Directions for this task:
Take each line of the data that contains the string "agent" and copy it.

Given records:
----

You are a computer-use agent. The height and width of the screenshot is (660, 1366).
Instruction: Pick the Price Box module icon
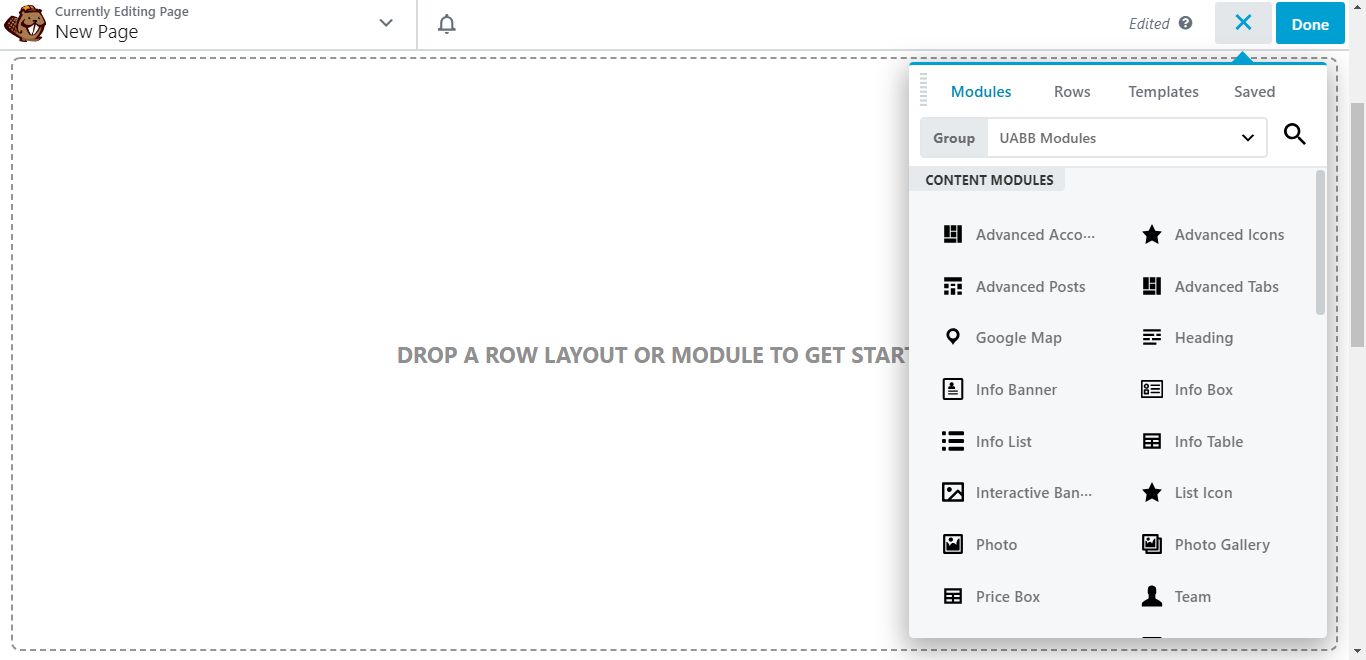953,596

----

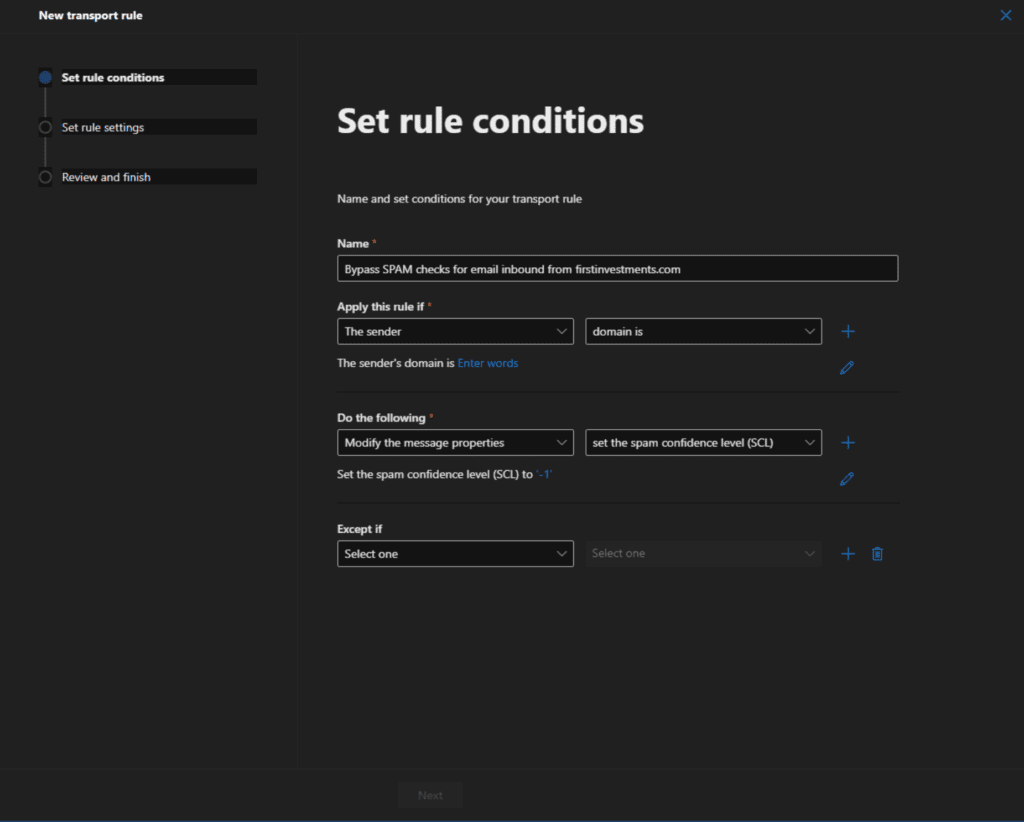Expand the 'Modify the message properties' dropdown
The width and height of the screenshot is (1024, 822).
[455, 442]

----

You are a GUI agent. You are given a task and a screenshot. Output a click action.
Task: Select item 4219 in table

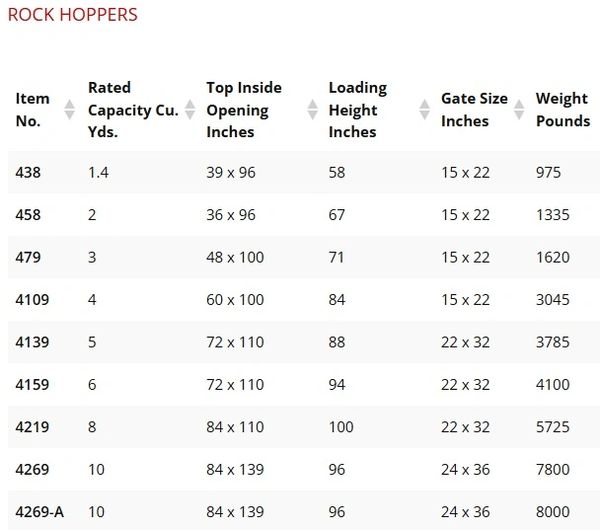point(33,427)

----

Response to this task:
You are a computer-use agent. The height and width of the screenshot is (660, 1366).
You are a GUI agent. You are given a task and a screenshot. Output a click action.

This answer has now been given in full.